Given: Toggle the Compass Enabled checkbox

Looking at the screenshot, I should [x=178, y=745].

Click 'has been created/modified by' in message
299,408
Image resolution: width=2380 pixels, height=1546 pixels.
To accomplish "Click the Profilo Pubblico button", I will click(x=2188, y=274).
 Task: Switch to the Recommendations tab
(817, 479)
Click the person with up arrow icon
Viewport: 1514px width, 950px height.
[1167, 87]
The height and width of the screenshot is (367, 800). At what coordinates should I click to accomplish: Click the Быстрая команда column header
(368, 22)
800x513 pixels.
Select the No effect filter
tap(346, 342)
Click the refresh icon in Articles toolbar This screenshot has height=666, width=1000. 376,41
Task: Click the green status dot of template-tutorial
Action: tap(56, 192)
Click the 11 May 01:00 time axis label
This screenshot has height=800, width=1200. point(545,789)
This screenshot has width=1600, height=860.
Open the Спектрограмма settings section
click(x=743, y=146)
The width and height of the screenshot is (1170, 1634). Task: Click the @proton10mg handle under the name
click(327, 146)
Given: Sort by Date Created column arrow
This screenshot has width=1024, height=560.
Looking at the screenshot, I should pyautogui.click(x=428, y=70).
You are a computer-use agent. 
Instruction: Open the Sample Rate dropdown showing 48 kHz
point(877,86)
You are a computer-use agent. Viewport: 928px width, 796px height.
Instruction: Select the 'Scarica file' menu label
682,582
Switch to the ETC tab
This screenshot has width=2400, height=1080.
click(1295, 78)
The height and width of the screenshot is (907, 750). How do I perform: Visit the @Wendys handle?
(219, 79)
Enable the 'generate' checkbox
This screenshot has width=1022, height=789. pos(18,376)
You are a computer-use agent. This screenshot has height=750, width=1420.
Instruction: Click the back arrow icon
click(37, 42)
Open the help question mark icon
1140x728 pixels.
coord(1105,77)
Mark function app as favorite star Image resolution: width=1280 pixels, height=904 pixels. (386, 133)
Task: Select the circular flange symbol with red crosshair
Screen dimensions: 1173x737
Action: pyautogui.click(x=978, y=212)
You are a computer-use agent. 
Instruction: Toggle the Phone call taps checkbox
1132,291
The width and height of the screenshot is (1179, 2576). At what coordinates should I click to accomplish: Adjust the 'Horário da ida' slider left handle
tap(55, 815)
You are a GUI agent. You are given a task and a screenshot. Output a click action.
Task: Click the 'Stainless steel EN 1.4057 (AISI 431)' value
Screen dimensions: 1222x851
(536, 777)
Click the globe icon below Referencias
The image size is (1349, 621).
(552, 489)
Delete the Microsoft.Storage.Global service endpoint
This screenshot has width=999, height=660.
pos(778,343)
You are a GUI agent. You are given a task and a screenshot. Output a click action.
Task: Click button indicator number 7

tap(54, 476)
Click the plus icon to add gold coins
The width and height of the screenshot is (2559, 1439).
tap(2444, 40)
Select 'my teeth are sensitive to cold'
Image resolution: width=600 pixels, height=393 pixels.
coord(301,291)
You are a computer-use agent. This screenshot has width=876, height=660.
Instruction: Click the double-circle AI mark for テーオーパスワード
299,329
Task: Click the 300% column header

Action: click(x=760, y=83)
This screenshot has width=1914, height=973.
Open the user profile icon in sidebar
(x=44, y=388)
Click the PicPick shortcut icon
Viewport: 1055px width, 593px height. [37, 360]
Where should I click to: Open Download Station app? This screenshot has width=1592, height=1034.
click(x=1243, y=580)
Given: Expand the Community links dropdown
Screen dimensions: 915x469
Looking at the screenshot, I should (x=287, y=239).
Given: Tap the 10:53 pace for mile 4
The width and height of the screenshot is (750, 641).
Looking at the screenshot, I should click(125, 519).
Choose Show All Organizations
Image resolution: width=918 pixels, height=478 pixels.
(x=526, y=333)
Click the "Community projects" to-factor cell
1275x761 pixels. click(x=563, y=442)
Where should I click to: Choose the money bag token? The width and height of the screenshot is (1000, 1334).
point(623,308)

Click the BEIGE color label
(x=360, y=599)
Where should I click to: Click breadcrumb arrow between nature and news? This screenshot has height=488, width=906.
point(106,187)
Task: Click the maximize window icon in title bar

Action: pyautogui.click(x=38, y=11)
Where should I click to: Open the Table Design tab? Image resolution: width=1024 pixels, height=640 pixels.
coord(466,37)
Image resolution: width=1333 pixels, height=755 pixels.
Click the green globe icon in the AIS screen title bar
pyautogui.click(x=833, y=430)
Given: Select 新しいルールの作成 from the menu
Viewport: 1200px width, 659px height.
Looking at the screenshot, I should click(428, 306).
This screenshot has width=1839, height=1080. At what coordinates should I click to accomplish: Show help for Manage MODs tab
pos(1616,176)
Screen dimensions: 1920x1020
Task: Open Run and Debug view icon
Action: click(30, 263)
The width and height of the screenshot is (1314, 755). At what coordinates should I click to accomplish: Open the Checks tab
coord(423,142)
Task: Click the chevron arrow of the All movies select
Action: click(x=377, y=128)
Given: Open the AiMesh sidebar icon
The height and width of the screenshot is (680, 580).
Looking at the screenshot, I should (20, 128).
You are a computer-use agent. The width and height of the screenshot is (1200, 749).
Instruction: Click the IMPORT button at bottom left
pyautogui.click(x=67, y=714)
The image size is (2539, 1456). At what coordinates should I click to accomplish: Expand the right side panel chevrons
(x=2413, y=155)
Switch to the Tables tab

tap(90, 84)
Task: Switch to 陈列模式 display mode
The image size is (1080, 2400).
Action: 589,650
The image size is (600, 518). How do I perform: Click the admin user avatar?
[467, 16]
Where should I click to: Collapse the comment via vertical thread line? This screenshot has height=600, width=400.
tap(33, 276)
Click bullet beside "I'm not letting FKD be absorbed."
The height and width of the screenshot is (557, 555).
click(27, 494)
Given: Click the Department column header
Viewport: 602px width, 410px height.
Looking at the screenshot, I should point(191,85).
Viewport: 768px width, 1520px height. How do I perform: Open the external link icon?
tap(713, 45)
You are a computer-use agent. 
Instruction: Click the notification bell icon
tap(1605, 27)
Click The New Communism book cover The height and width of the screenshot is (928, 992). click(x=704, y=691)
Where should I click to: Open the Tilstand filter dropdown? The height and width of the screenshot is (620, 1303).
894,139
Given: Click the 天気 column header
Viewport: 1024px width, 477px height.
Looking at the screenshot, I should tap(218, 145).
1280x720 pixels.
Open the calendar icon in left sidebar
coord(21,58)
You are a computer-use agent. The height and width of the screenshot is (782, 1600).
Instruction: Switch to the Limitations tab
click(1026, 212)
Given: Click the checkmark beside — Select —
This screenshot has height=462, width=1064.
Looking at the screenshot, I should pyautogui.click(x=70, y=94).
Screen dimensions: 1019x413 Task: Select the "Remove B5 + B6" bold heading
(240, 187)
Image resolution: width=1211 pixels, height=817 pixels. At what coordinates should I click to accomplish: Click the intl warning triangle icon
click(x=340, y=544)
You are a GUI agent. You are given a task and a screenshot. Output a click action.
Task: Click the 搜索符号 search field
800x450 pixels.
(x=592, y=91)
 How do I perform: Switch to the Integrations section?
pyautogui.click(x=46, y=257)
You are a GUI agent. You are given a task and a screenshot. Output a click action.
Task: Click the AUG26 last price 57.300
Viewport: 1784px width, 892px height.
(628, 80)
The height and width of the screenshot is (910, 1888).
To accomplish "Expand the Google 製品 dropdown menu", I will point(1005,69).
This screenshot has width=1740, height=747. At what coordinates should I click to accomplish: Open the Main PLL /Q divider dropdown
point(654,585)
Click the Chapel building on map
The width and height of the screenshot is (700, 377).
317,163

####################

* **Activity**:
Output the entries above word for word.

* **Completed exercise**:
Given: Toggle the Compass Enabled checkbox

Looking at the screenshot, I should [x=178, y=745].

Click 'has been created/modified by' in message
299,408
Image resolution: width=2380 pixels, height=1546 pixels.
To accomplish "Click the Profilo Pubblico button", I will click(x=2188, y=274).
 Task: Switch to the Recommendations tab
(817, 479)
Click the person with up arrow icon
Viewport: 1514px width, 950px height.
[1167, 87]
The height and width of the screenshot is (367, 800). At what coordinates should I click to accomplish: Click the Быстрая команда column header
(368, 22)
800x513 pixels.
Select the No effect filter
tap(346, 342)
Click the refresh icon in Articles toolbar This screenshot has height=666, width=1000. 376,41
Task: Click the green status dot of template-tutorial
Action: tap(56, 192)
Click the 11 May 01:00 time axis label
This screenshot has height=800, width=1200. point(545,789)
This screenshot has width=1600, height=860.
Open the Спектрограмма settings section
click(x=743, y=146)
The width and height of the screenshot is (1170, 1634). Task: Click the @proton10mg handle under the name
click(327, 146)
Given: Sort by Date Created column arrow
This screenshot has width=1024, height=560.
Looking at the screenshot, I should pyautogui.click(x=428, y=70).
You are a computer-use agent. 
Instruction: Open the Sample Rate dropdown showing 48 kHz
point(877,86)
You are a computer-use agent. Viewport: 928px width, 796px height.
Instruction: Select the 'Scarica file' menu label
682,582
Switch to the ETC tab
This screenshot has width=2400, height=1080.
click(1295, 78)
The height and width of the screenshot is (907, 750). How do I perform: Visit the @Wendys handle?
(219, 79)
Enable the 'generate' checkbox
This screenshot has width=1022, height=789. pos(18,376)
You are a computer-use agent. This screenshot has height=750, width=1420.
Instruction: Click the back arrow icon
click(37, 42)
Open the help question mark icon
1140x728 pixels.
coord(1105,77)
Mark function app as favorite star Image resolution: width=1280 pixels, height=904 pixels. (386, 133)
Task: Select the circular flange symbol with red crosshair
Screen dimensions: 1173x737
Action: pyautogui.click(x=978, y=212)
You are a computer-use agent. 
Instruction: Toggle the Phone call taps checkbox
1132,291
The width and height of the screenshot is (1179, 2576). At what coordinates should I click to accomplish: Adjust the 'Horário da ida' slider left handle
tap(55, 815)
You are a GUI agent. You are given a task and a screenshot. Output a click action.
Task: Click the 'Stainless steel EN 1.4057 (AISI 431)' value
Screen dimensions: 1222x851
(536, 777)
Click the globe icon below Referencias
The image size is (1349, 621).
(552, 489)
Delete the Microsoft.Storage.Global service endpoint
This screenshot has width=999, height=660.
pos(778,343)
You are a GUI agent. You are given a task and a screenshot. Output a click action.
Task: Click button indicator number 7

tap(54, 476)
Click the plus icon to add gold coins
The width and height of the screenshot is (2559, 1439).
tap(2444, 40)
Select 'my teeth are sensitive to cold'
Image resolution: width=600 pixels, height=393 pixels.
coord(301,291)
You are a computer-use agent. This screenshot has width=876, height=660.
Instruction: Click the double-circle AI mark for テーオーパスワード
299,329
Task: Click the 300% column header

Action: click(x=760, y=83)
This screenshot has width=1914, height=973.
Open the user profile icon in sidebar
(x=44, y=388)
Click the PicPick shortcut icon
Viewport: 1055px width, 593px height. [37, 360]
Where should I click to: Open Download Station app? This screenshot has width=1592, height=1034.
click(x=1243, y=580)
Given: Expand the Community links dropdown
Screen dimensions: 915x469
Looking at the screenshot, I should (x=287, y=239).
Given: Tap the 10:53 pace for mile 4
The width and height of the screenshot is (750, 641).
Looking at the screenshot, I should click(125, 519).
Choose Show All Organizations
Image resolution: width=918 pixels, height=478 pixels.
(x=526, y=333)
Click the "Community projects" to-factor cell
1275x761 pixels. click(x=563, y=442)
Where should I click to: Choose the money bag token? The width and height of the screenshot is (1000, 1334).
point(623,308)

Click the BEIGE color label
(x=360, y=599)
Where should I click to: Click breadcrumb arrow between nature and news? This screenshot has height=488, width=906.
point(106,187)
Task: Click the maximize window icon in title bar

Action: pyautogui.click(x=38, y=11)
Where should I click to: Open the Table Design tab? Image resolution: width=1024 pixels, height=640 pixels.
coord(466,37)
Image resolution: width=1333 pixels, height=755 pixels.
Click the green globe icon in the AIS screen title bar
pyautogui.click(x=833, y=430)
Given: Select 新しいルールの作成 from the menu
Viewport: 1200px width, 659px height.
Looking at the screenshot, I should click(428, 306).
This screenshot has width=1839, height=1080. At what coordinates should I click to accomplish: Show help for Manage MODs tab
pos(1616,176)
Screen dimensions: 1920x1020
Task: Open Run and Debug view icon
Action: click(30, 263)
The width and height of the screenshot is (1314, 755). At what coordinates should I click to accomplish: Open the Checks tab
coord(423,142)
Task: Click the chevron arrow of the All movies select
Action: click(x=377, y=128)
Given: Open the AiMesh sidebar icon
The height and width of the screenshot is (680, 580).
Looking at the screenshot, I should (20, 128).
You are a computer-use agent. The width and height of the screenshot is (1200, 749).
Instruction: Click the IMPORT button at bottom left
pyautogui.click(x=67, y=714)
The image size is (2539, 1456). At what coordinates should I click to accomplish: Expand the right side panel chevrons
(x=2413, y=155)
Switch to the Tables tab

tap(90, 84)
Task: Switch to 陈列模式 display mode
The image size is (1080, 2400).
Action: 589,650
The image size is (600, 518). How do I perform: Click the admin user avatar?
[467, 16]
Where should I click to: Collapse the comment via vertical thread line? This screenshot has height=600, width=400.
tap(33, 276)
Click bullet beside "I'm not letting FKD be absorbed."
The height and width of the screenshot is (557, 555).
click(27, 494)
Given: Click the Department column header
Viewport: 602px width, 410px height.
Looking at the screenshot, I should point(191,85).
Viewport: 768px width, 1520px height. How do I perform: Open the external link icon?
tap(713, 45)
You are a computer-use agent. 
Instruction: Click the notification bell icon
tap(1605, 27)
Click The New Communism book cover The height and width of the screenshot is (928, 992). click(x=704, y=691)
Where should I click to: Open the Tilstand filter dropdown? The height and width of the screenshot is (620, 1303).
894,139
Given: Click the 天気 column header
Viewport: 1024px width, 477px height.
Looking at the screenshot, I should tap(218, 145).
1280x720 pixels.
Open the calendar icon in left sidebar
coord(21,58)
You are a computer-use agent. The height and width of the screenshot is (782, 1600).
Instruction: Switch to the Limitations tab
click(1026, 212)
Given: Click the checkmark beside — Select —
This screenshot has height=462, width=1064.
Looking at the screenshot, I should pyautogui.click(x=70, y=94).
Screen dimensions: 1019x413 Task: Select the "Remove B5 + B6" bold heading
(240, 187)
Image resolution: width=1211 pixels, height=817 pixels. At what coordinates should I click to accomplish: Click the intl warning triangle icon
click(x=340, y=544)
You are a GUI agent. You are given a task and a screenshot. Output a click action.
Task: Click the 搜索符号 search field
800x450 pixels.
(x=592, y=91)
 How do I perform: Switch to the Integrations section?
pyautogui.click(x=46, y=257)
You are a GUI agent. You are given a task and a screenshot. Output a click action.
Task: Click the AUG26 last price 57.300
Viewport: 1784px width, 892px height.
(628, 80)
The height and width of the screenshot is (910, 1888).
To accomplish "Expand the Google 製品 dropdown menu", I will point(1005,69).
This screenshot has width=1740, height=747. At what coordinates should I click to accomplish: Open the Main PLL /Q divider dropdown
point(654,585)
Click the Chapel building on map
The width and height of the screenshot is (700, 377).
317,163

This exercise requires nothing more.